[Records from a collection]
-.-.-

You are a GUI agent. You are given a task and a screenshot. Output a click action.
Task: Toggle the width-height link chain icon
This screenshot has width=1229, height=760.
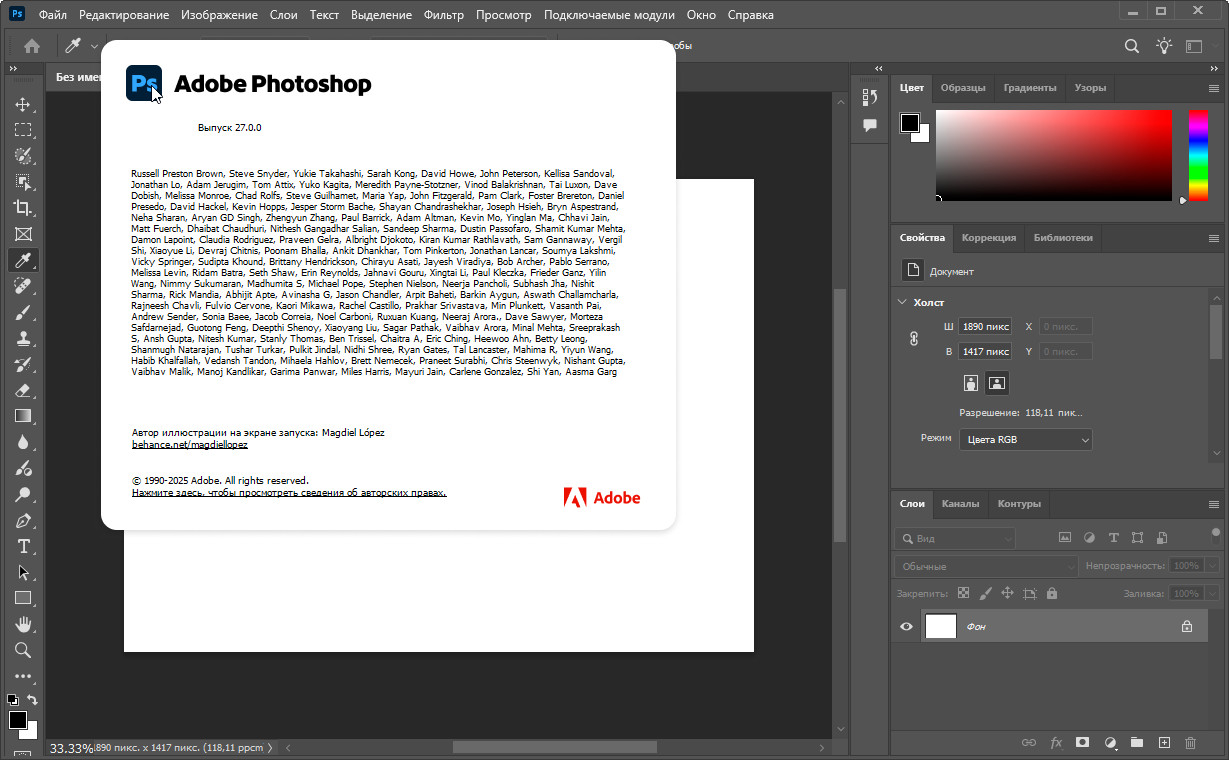coord(913,339)
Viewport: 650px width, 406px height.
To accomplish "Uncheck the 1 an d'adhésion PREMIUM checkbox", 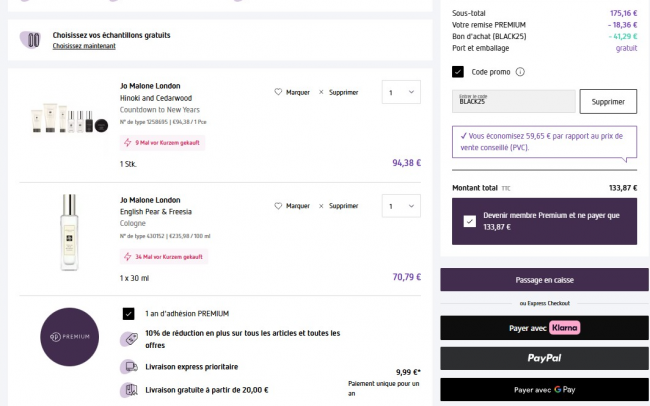I will click(128, 313).
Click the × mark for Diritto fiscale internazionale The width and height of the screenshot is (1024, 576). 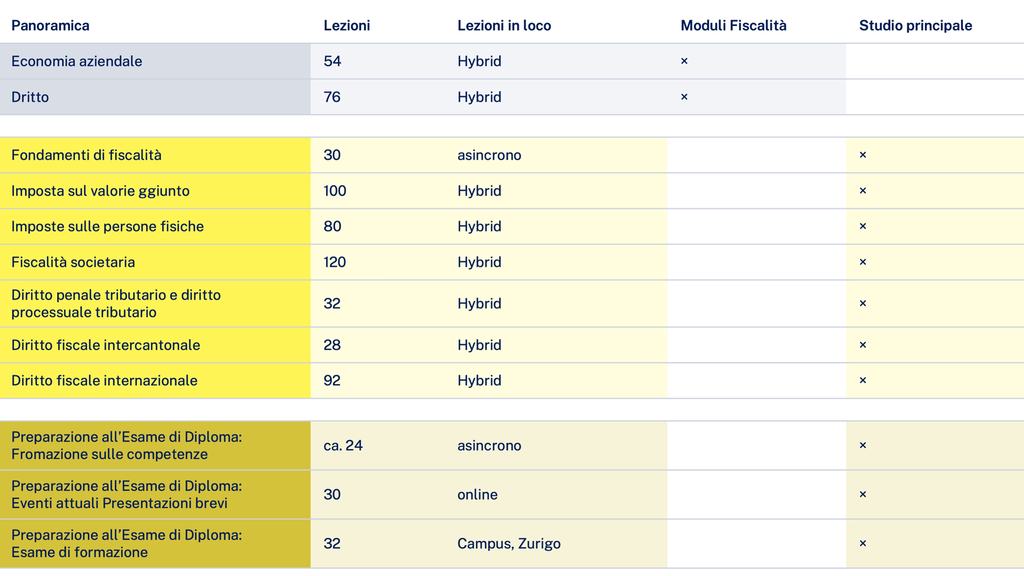pyautogui.click(x=862, y=380)
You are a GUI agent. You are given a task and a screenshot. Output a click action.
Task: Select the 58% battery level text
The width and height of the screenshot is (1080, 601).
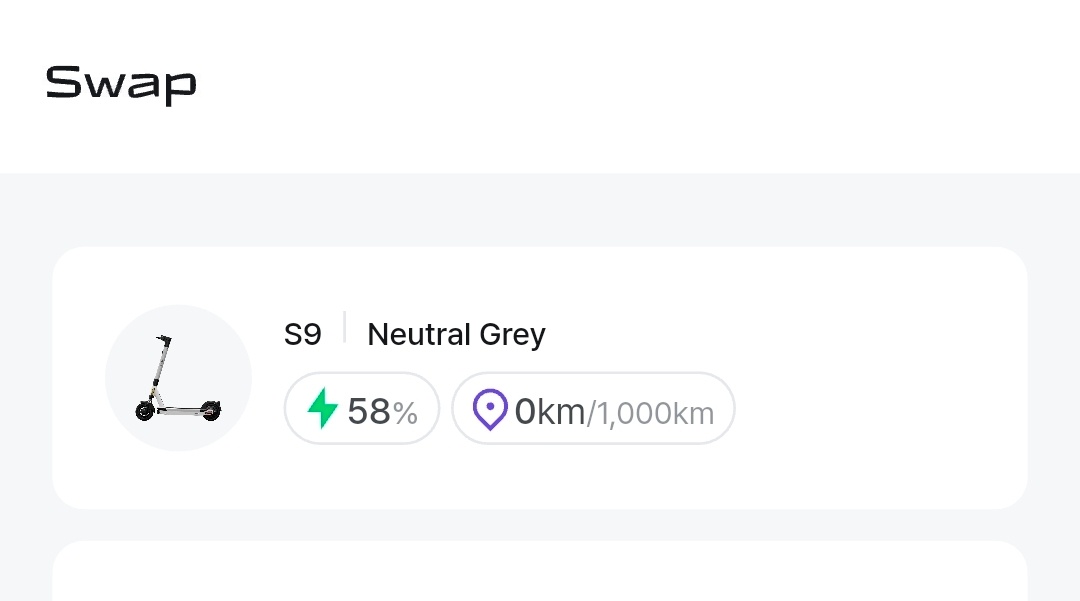[x=368, y=411]
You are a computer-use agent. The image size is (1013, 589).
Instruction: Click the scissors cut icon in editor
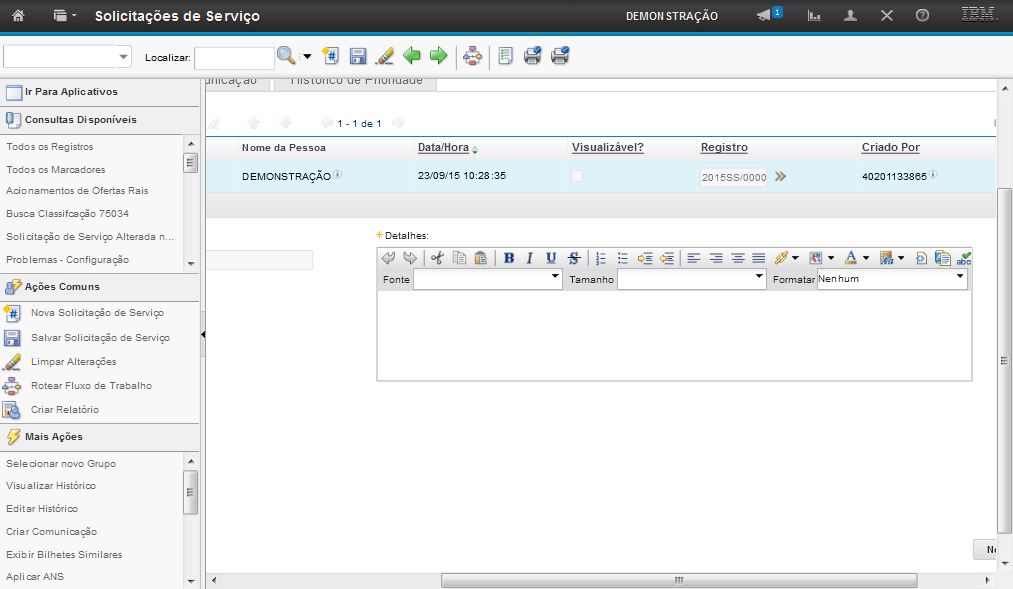pyautogui.click(x=437, y=258)
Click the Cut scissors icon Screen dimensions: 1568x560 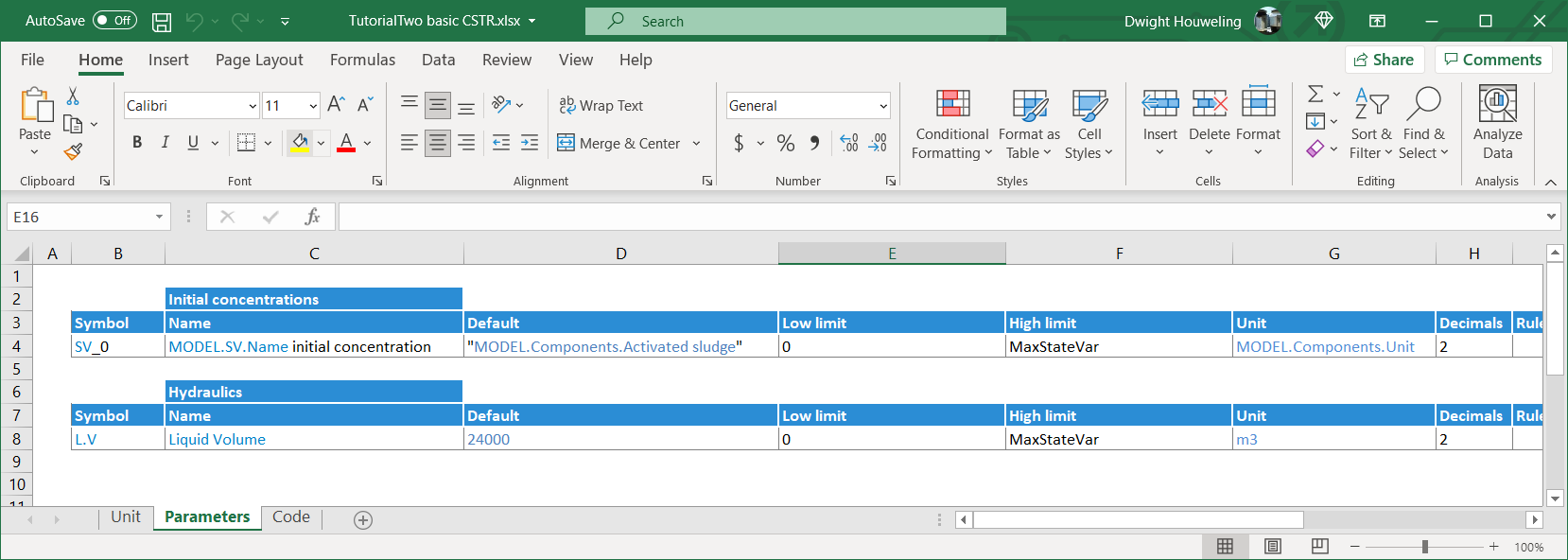click(x=73, y=96)
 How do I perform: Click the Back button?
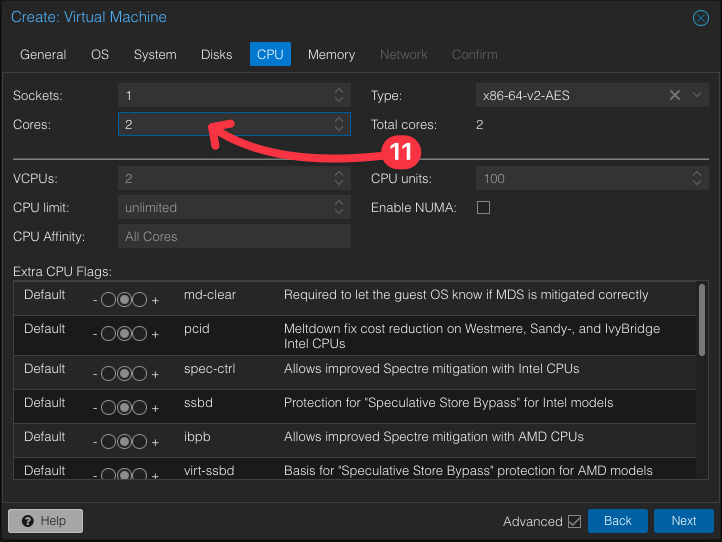click(x=618, y=521)
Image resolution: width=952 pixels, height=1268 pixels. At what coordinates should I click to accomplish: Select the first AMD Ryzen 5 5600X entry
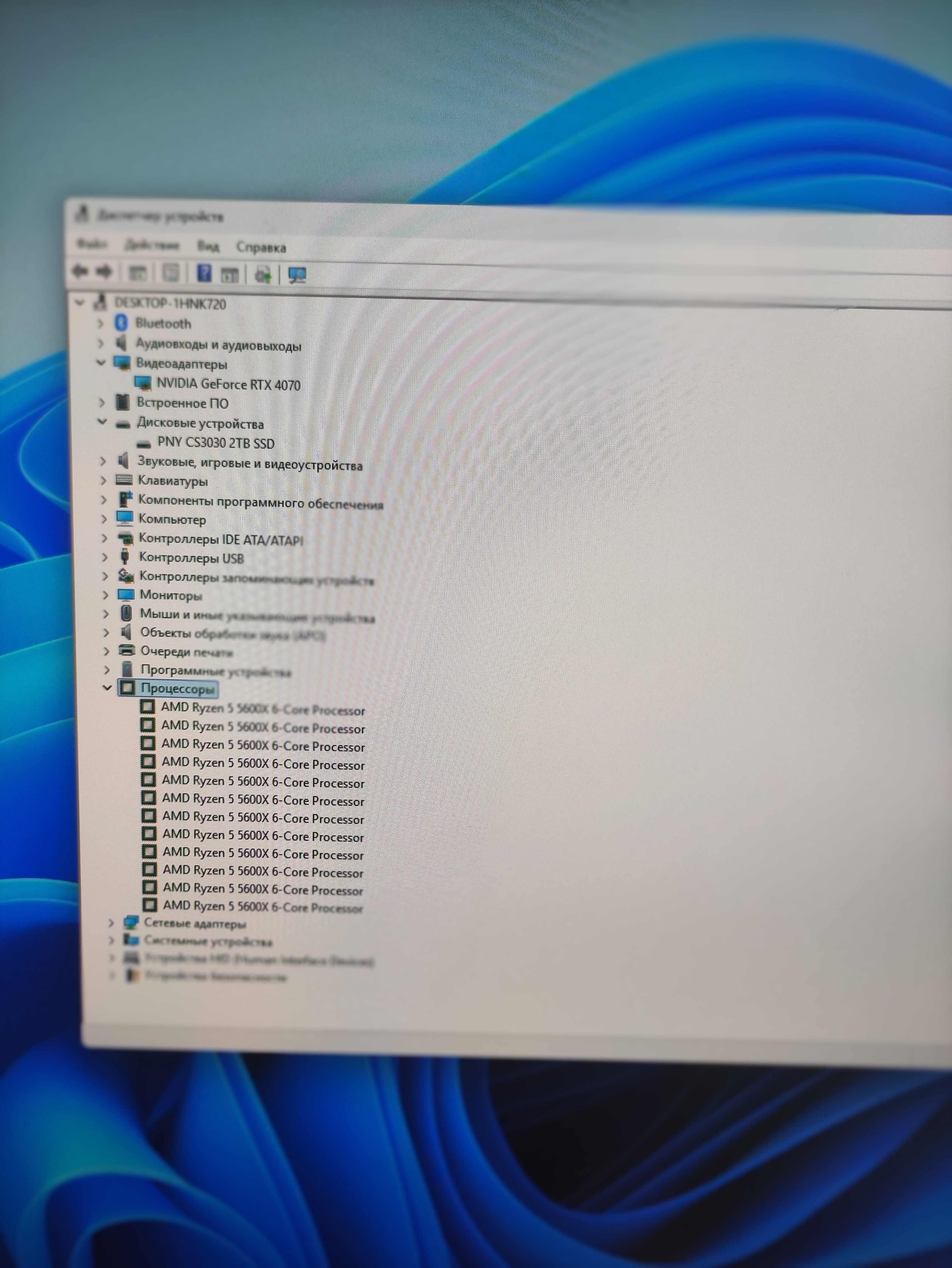tap(262, 710)
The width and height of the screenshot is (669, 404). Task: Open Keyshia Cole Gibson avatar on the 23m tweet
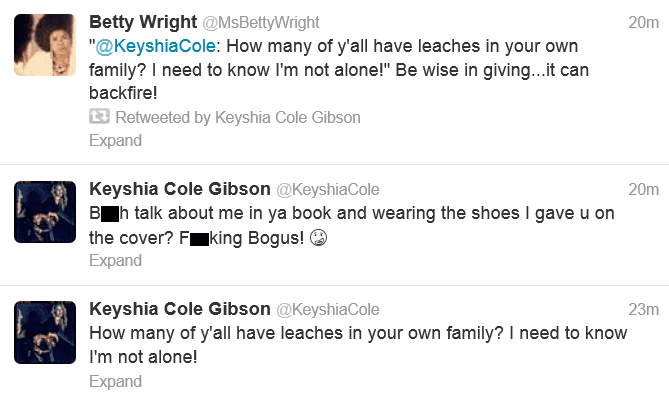click(45, 332)
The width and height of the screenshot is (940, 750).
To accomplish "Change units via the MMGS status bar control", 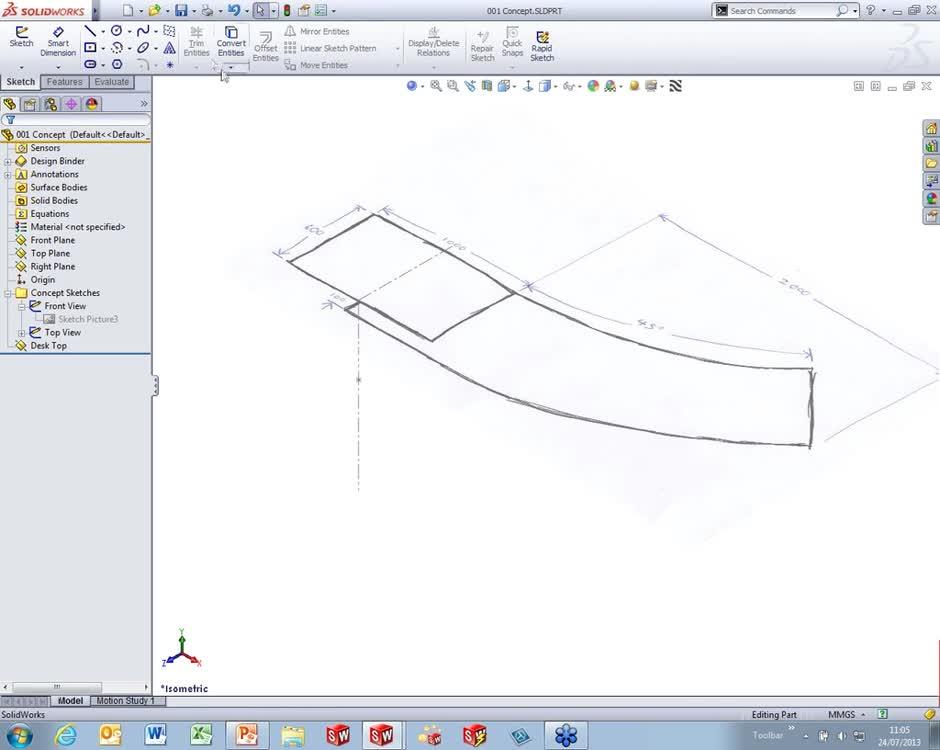I will 841,714.
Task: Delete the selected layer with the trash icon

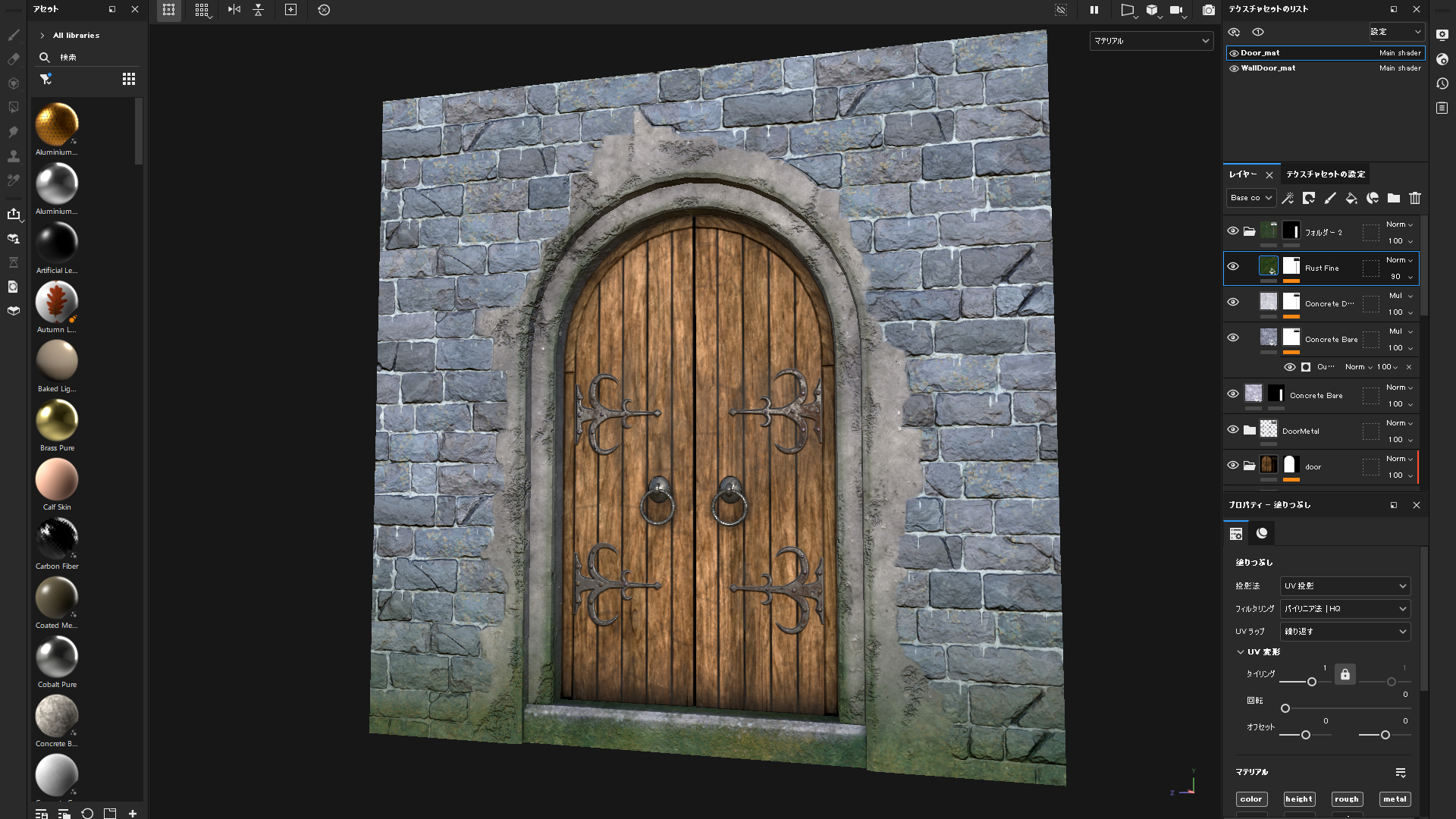Action: click(x=1415, y=198)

-.-.-

- Exercise prompt
Express the stretch from the line containing "Task: Delete the" through the end of the records as a two-column CSV with the columns instruction and action. Give one row per request, put each value in a single quoted field with line breaks replaced by spaces, and leave the pictures out.

- Reply
instruction,action
"Task: Delete the selected layer with the trash icon","Action: click(x=1415, y=198)"